### Exercise objective
Please print all the lines below exactly as they are written.

***** Available data *****

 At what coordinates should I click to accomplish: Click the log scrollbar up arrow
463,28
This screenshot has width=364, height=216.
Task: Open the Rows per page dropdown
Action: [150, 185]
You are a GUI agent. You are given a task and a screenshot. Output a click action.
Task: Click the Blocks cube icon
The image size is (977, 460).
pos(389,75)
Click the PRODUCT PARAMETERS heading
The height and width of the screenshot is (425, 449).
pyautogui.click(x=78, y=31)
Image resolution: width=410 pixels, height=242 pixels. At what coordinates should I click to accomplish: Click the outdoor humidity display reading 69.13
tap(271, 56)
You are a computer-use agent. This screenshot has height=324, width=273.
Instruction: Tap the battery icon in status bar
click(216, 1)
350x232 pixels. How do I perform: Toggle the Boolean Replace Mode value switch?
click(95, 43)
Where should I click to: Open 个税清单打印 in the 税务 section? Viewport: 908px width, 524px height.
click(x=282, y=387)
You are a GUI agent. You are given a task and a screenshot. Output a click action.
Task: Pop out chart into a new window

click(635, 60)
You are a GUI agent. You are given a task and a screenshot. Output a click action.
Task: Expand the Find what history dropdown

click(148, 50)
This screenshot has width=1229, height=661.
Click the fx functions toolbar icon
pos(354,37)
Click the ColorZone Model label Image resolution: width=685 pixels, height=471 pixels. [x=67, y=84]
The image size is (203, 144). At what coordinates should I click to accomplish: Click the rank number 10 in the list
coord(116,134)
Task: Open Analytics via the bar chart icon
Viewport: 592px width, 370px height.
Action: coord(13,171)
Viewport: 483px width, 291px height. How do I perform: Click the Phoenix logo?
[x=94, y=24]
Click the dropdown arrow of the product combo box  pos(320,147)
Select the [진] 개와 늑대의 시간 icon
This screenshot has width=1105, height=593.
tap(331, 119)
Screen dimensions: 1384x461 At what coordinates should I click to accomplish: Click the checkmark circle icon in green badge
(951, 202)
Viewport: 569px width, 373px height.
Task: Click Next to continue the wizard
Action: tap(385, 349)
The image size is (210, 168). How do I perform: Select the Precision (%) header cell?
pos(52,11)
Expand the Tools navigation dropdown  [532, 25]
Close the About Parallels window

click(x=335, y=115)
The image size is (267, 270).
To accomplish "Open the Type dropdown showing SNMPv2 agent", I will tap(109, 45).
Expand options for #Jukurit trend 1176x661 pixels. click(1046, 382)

*****

### Answer section
 At what coordinates should I click to accomplish: Click the log scrollbar up arrow
463,28
This screenshot has width=364, height=216.
Task: Open the Rows per page dropdown
Action: [150, 185]
You are a GUI agent. You are given a task and a screenshot. Output a click action.
Task: Click the Blocks cube icon
The image size is (977, 460).
pos(389,75)
Click the PRODUCT PARAMETERS heading
The height and width of the screenshot is (425, 449).
pyautogui.click(x=78, y=31)
Image resolution: width=410 pixels, height=242 pixels. At what coordinates should I click to accomplish: Click the outdoor humidity display reading 69.13
tap(271, 56)
You are a computer-use agent. This screenshot has height=324, width=273.
Instruction: Tap the battery icon in status bar
click(216, 1)
350x232 pixels. How do I perform: Toggle the Boolean Replace Mode value switch?
click(95, 43)
Where should I click to: Open 个税清单打印 in the 税务 section? Viewport: 908px width, 524px height.
click(x=282, y=387)
You are a GUI agent. You are given a task and a screenshot. Output a click action.
Task: Pop out chart into a new window

click(635, 60)
You are a GUI agent. You are given a task and a screenshot. Output a click action.
Task: Expand the Find what history dropdown

click(148, 50)
This screenshot has width=1229, height=661.
Click the fx functions toolbar icon
pos(354,37)
Click the ColorZone Model label Image resolution: width=685 pixels, height=471 pixels. [x=67, y=84]
The image size is (203, 144). At what coordinates should I click to accomplish: Click the rank number 10 in the list
coord(116,134)
Task: Open Analytics via the bar chart icon
Viewport: 592px width, 370px height.
Action: coord(13,171)
Viewport: 483px width, 291px height. How do I perform: Click the Phoenix logo?
[x=94, y=24]
Click the dropdown arrow of the product combo box  pos(320,147)
Select the [진] 개와 늑대의 시간 icon
This screenshot has width=1105, height=593.
tap(331, 119)
Screen dimensions: 1384x461 At what coordinates should I click to accomplish: Click the checkmark circle icon in green badge
(951, 202)
Viewport: 569px width, 373px height.
Task: Click Next to continue the wizard
Action: tap(385, 349)
The image size is (210, 168). How do I perform: Select the Precision (%) header cell?
pos(52,11)
Expand the Tools navigation dropdown  [532, 25]
Close the About Parallels window

click(x=335, y=115)
The image size is (267, 270).
To accomplish "Open the Type dropdown showing SNMPv2 agent", I will tap(109, 45).
Expand options for #Jukurit trend 1176x661 pixels. click(1046, 382)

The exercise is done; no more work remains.